The hope is that this prototype, borrowing in its neoclassical design from street furniture, such as bollards and letterboxes, will spring up across the capital, as a drinking and refilling station, dispensing with the need for single-use water bottles. “People need to realise how much waste they produce in terms of plastic bottles,” he says of the lofty intentions of this first public commission by Charles Asprey and Jane Withers of the London Fountain Co. “Water should be free for everybody.”
It’s a typically staunch standpoint from a designer who has been nothing short of exacting in his own aesthetic life. For instance, it’s only in recent years that Anastassiades has begun to adorn the walls of his home with artworks. “It takes a long time before something gets hung,” he says of his growing art collection, which includes a darkly minimalist canvas by the German painter Silke Otto-Knapp in the second-floor bedroom. “Not much actually makes it on to the walls.”
But it’s the green velvet George Smith sofa downstairs that took the most deliberation. “When you’re buying things by another designer they really need to reflect the way you think,” he says. “I lived without furniture for a long time before deciding this should be the one.” Other standouts, such as the leather Charles Eames chair that was a house-warming gift and the pair of Mies van der Rohe Brno seats he picked up in a junk store for £20 a pop, found their place more easily.
There’s seemingly no end to this house’s evolution.
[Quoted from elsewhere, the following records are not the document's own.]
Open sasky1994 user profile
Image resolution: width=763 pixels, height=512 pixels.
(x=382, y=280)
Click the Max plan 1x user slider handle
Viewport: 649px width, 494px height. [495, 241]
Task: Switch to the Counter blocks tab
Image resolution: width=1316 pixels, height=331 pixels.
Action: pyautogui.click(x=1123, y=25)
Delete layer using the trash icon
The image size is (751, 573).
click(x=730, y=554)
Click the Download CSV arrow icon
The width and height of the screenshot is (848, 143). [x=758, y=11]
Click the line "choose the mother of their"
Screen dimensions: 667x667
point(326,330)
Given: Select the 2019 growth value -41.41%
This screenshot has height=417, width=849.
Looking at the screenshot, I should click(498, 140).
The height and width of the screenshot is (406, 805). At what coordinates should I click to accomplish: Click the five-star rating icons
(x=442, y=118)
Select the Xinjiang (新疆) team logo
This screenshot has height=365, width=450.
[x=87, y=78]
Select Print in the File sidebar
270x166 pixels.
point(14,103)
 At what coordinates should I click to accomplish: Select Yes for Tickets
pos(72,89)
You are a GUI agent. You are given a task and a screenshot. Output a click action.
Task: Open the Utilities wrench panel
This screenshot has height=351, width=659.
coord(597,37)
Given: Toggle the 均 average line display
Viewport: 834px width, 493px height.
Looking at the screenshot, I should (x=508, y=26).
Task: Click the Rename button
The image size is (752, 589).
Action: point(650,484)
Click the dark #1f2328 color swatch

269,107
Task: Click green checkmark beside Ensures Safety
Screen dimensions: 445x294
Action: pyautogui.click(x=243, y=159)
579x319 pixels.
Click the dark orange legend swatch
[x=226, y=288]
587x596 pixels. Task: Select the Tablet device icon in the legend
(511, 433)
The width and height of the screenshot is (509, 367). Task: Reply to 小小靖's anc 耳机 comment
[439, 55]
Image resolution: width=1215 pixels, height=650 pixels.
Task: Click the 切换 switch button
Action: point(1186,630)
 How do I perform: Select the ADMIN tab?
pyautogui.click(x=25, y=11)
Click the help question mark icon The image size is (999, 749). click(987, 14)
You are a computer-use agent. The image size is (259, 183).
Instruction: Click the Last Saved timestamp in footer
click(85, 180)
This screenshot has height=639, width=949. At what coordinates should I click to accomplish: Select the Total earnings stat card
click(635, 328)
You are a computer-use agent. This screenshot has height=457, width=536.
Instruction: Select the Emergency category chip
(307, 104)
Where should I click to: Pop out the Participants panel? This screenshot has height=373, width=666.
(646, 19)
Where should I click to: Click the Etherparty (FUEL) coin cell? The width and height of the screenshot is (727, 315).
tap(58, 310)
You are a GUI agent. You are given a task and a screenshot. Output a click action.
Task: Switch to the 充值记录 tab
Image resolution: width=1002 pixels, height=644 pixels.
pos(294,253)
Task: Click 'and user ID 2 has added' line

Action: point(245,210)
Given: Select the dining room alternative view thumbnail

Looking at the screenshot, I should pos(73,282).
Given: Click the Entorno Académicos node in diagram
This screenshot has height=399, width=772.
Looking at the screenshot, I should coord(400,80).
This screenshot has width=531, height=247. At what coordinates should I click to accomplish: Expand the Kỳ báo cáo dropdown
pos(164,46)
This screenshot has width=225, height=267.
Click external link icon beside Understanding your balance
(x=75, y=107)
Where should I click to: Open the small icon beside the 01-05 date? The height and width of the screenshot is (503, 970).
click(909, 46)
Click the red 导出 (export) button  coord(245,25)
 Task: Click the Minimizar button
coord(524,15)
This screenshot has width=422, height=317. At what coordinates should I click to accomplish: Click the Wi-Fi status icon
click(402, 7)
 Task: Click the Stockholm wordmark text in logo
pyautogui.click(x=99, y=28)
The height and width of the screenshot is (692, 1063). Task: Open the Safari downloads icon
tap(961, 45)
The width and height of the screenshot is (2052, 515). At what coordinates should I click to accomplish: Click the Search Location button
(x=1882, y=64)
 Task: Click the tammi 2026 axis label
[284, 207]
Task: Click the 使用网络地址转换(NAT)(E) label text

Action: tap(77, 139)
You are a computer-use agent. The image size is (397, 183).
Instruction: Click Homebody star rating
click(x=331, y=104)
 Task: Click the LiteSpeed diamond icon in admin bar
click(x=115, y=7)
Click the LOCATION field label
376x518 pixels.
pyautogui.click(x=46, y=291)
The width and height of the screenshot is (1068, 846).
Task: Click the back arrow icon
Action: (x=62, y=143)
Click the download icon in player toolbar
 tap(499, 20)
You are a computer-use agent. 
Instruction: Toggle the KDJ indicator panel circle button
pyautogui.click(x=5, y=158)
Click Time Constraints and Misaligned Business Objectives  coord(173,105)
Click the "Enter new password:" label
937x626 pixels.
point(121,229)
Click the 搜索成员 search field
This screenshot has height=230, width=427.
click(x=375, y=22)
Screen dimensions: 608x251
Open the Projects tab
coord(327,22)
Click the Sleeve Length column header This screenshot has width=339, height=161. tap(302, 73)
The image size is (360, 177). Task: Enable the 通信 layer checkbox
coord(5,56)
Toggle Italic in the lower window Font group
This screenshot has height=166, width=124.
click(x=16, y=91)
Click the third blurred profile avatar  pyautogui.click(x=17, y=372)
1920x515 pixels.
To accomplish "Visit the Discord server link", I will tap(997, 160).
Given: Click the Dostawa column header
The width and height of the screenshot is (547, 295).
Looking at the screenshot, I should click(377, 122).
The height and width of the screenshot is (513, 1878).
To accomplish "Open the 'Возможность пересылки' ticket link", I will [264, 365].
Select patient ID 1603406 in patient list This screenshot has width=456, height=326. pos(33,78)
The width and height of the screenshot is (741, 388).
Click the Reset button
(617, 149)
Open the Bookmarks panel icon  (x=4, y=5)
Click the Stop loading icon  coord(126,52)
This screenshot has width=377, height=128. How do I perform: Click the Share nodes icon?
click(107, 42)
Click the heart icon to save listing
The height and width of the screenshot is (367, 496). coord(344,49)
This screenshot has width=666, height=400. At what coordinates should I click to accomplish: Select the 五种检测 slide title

Not long ago, the deterioration of the basement stairs, which lead to the guest area, compelled a switch from marble stairs to an alternating step design that’s modelled after Carlo Scarpa’s concrete staircase at the Castelvecchio museum in Verona. Soon after, the studio and showroom that once occupied the ground floor was relocated to Camden. Currently used for storage, Anastassiades is considering transforming the remaining rooms into an independent gallery.
At the top of the house is the secluded space Anastassiades added five years ago. Overlooking the market at the front and the mushrooming high-rise developments of Waterloo to the rear, it enjoys some of the finest views of London. “This is a retreat for me,” he says of the living room, which is reserved for reading and yoga. It also happens to be the most decorative: there are russet paintings by Cypriot artist Polys Peslikas, a Scandinavian 1930s rug and the archipelago-shaped Lidingö coffee table that he first designed for Svenskt Tenn in 2013. “The whole skyline has changed since I’ve lived here,” he says looking out towards the London Eye, whose arc is perfectly mirrored by the brilliantly bonkers Martine Bedin Super Lamp that sits on the windowsill. You get the sense that Anastassiades is still embracing that flux – both outside and in.